EC ends R1234yf antitrust investigation
The European Commission has ended its antitrust investigation into cooperation between Honeywell and DuPont (now Chemours) on the production of refrigerant R1234yf.
The Commission first opened formal proceedings into the development of the new refrigerant in December 2011. In 2014, the Commission adopted a statement of objections against both companies voicing its preliminary concerns that the cooperation between Honeywell and DuPont for the production of R1234yf, may have limited the product’s availability and technical development.
Specifically, the concerns surrounded a series of agreements concluded between Honeywell and DuPont in 2010 – notably production arrangements and the development of production processes – which might have hindered competition on the market for R1234yf.

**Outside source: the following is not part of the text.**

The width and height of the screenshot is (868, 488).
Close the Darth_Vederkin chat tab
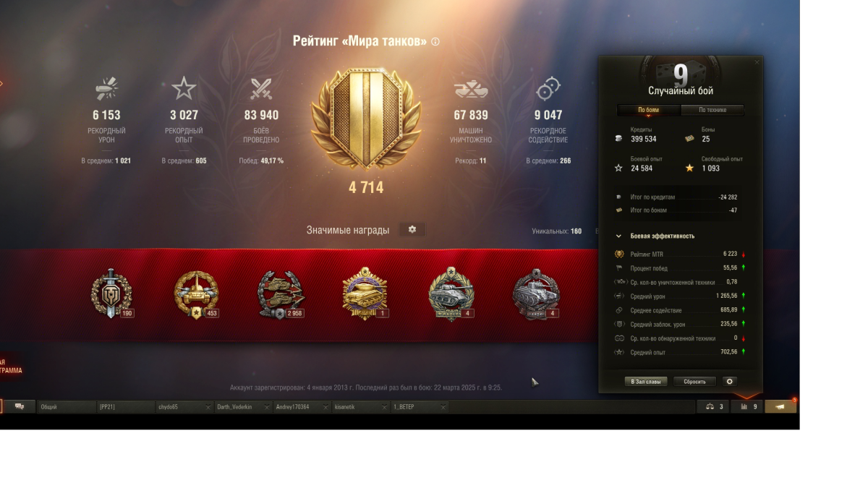pos(266,408)
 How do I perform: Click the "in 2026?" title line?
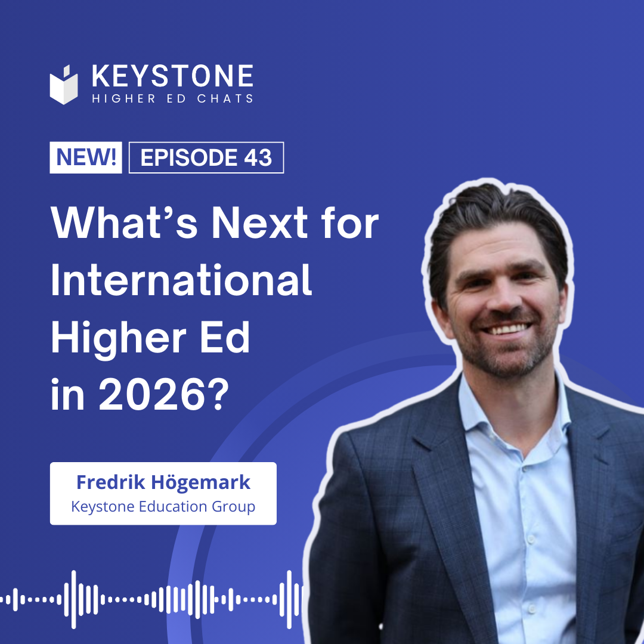pos(140,395)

The European Commission says that today’s closure decision was taken “after careful assessment of all the evidence in the case, together with the various submissions of the parties and other interested third parties”.

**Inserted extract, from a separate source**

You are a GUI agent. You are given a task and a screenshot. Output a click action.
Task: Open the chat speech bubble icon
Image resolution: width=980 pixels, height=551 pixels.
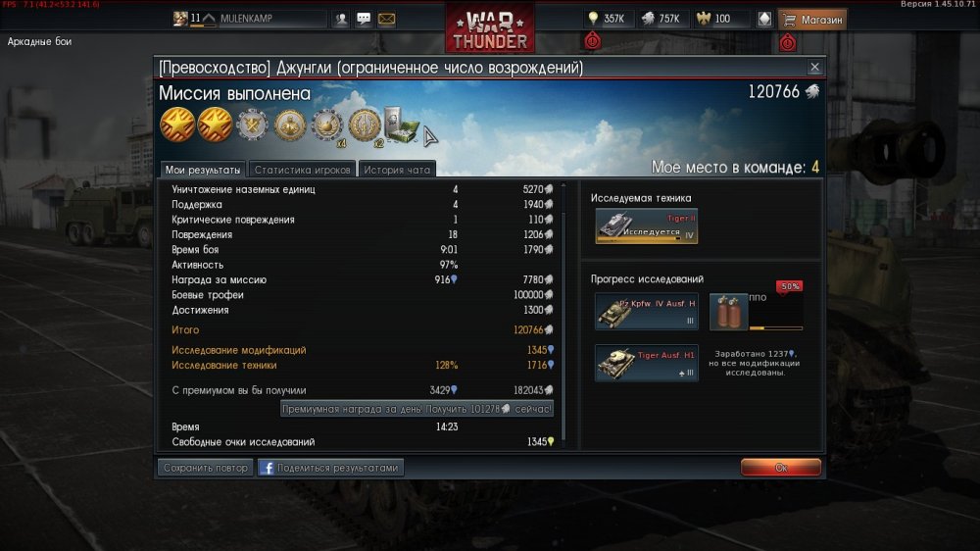364,19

Significantly, the three complainants in this case – Arkema, Mexichem and the European Automobile Manufacturers Association (ACEA) – each separately withdrew their complaints between April and July of this year.
Honeywell said it was pleased with the European Commission’s decision, commenting that it confirmed that the company “acted in full compliance with European Union laws”.
The Commission says it will continue to monitor closely the chemicals market, including for the R1234yf refrigerant.
The development and introduction of R1234yf, which has been widely adopted to replace R134a in car air conditioning systems, has been plagued by controversy. In addition to the antitrust investigations, the refrigerant has also been the subject of numerous patent disputes between refrigerant manufacturers and its safety has been challenged by some German car manufacturers, led by Daimler.
In June, Arkema opened a new complaint to the European Commission claiming Honeywell was abusing its dominant position in the use of R1234yf in car air conditioning systems. The French chemical company maintained there were compelling new grounds for the EC to pursue an abuse of dominance case amid claims of unfair competition.
Honeywell maintains that it acts in full compliance with EU competition rules and that, like earlier complaints, the restated complaint is without any merit.